A registered nurse (RN), licensed practical nurse (LPN), or unlicensed assistive personnel (UAP) may measure blood pressure (BP). When the BP is taken by the UAP, any variance from previous measures is reported to the licensed caregiver.
BP is measured initially to obtain baseline data to assess general hemodynamic status of each child within the first hour of admission to an acute care setting.
BP is measured to assess response to treatment regimes.
During acute illness, measure BP every 4 to 8 hours or more frequently as clinically indicated.
In neonates, measure BP if renal disease or coarctation of the aorta is suspected or if clinical signs of hypotension are present. Universal screening of neonates is not recommended. Wide variability exists in BP between limbs. Suspicion of coarctation must be followed up with echocardiography.
Do not routinely measure BP in children with osteogenesis imperfecta due to high risk of fractures; measure BP only with a direct order from healthcare prescriber.
For health maintenance, BP should be measured:
When a child older than 3 years of age is seen in a healthcare setting
In a child younger than 3 years of age with history of neonatal condition requiring intensive care; symptoms of hypertension, hypotension, elevated intracranial pressure, recurrent urinary tract infections, and renal or cardiac disease; malignancy or transplant (solid organ, bone marrow); and treatment with medications known to affect BP
Auscultation is the preferred method of measuring BP in children because frequent calibration of automated devices is required and there is a lack of established reference standards for children. Automated devices are acceptable when auscultation is difficult (e.g., in young children) or when frequent measurements are required.
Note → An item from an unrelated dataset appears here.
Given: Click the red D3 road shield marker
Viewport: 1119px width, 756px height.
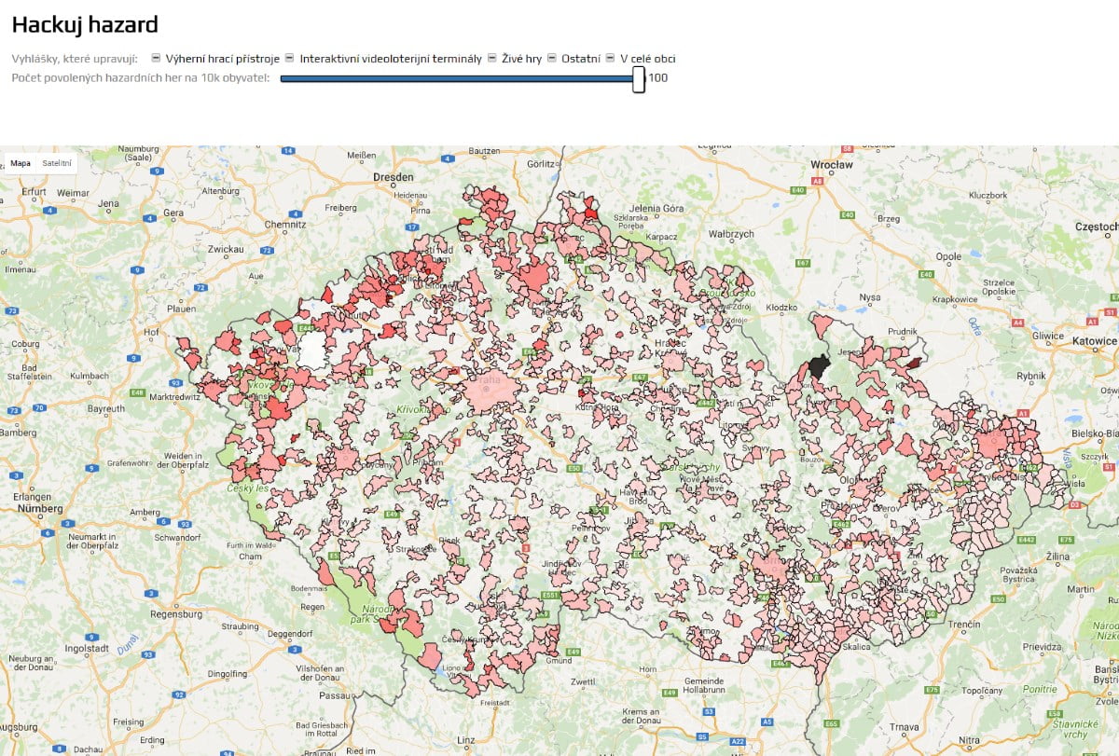Looking at the screenshot, I should click(x=1074, y=504).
Use the right arm whenever possible for consistency of measurement and comparison with standard norms.
Stethoscope
Antiseptic wipe
Measurement device:
Mercury-gravity or aneroid sphygmomanometer
Or
Automated device that uses oscillometric or Doppler technique
Appropriately sized BP cuff
Assess for signs of hypotension, including weak pulse, diaphoresis, pallor, and dizziness.
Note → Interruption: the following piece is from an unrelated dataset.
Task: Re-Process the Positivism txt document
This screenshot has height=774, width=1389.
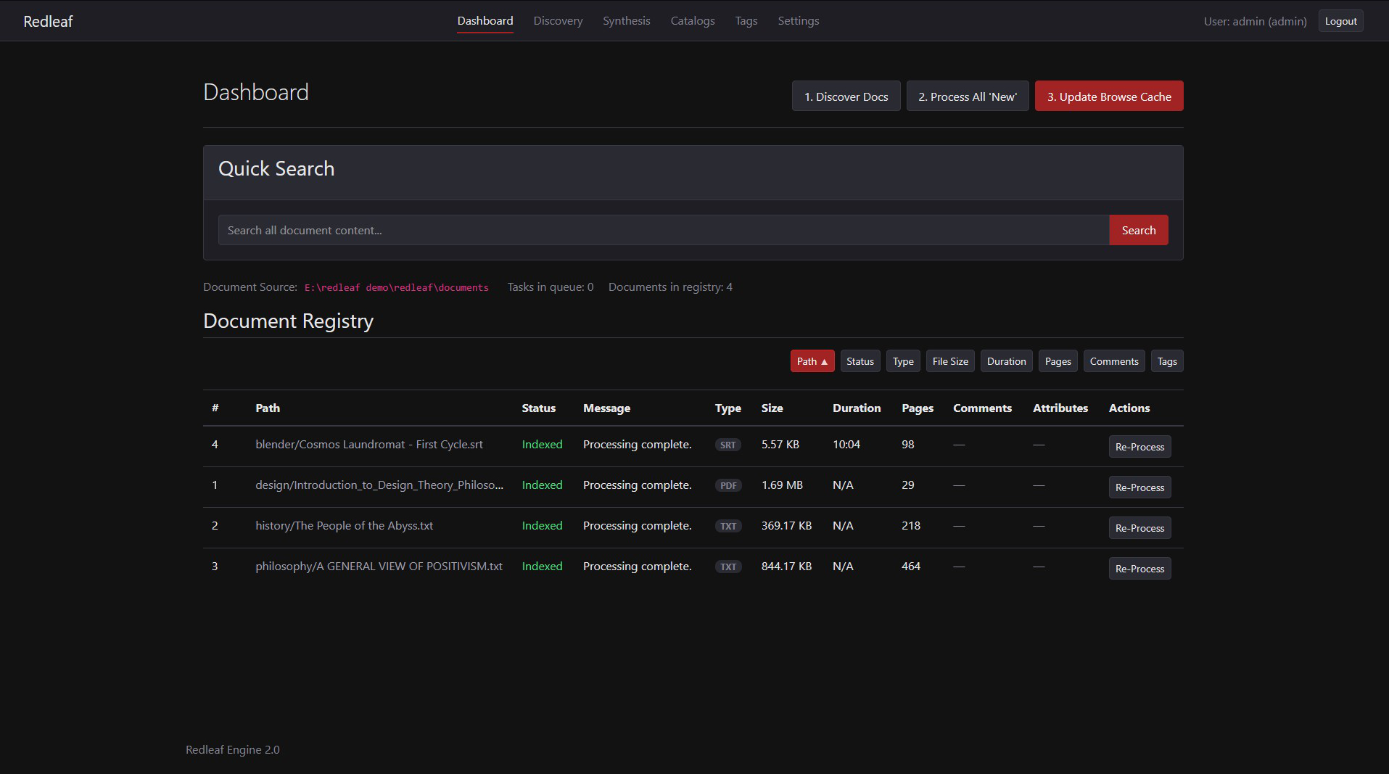Action: (x=1139, y=569)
Assess for signs of hypertension, including headache, bounding pulse, and flushing.
Explain to the child and family why monitoring is important, how it is done, and equipment used. Use language that is appropriate for developmental level (e.g., “I’m going to see how your heart is working. You will feel like your arm is getting a hug.”).
In nonemergent situations:
Show child equipment and let child handle equipment.
Demonstrate on family member, other staff, or stuffed animal how procedure is done and how equipment is used, as age appropriate.
Measure BP after 5 minutes of rest, when possible, to ensure the most accurate reading because agitation may falsely elevate the results. Position child’s arm (extremity) at heart level during the rest; a level below the heart may cause false high readings, a level above the heart may cause false low readings.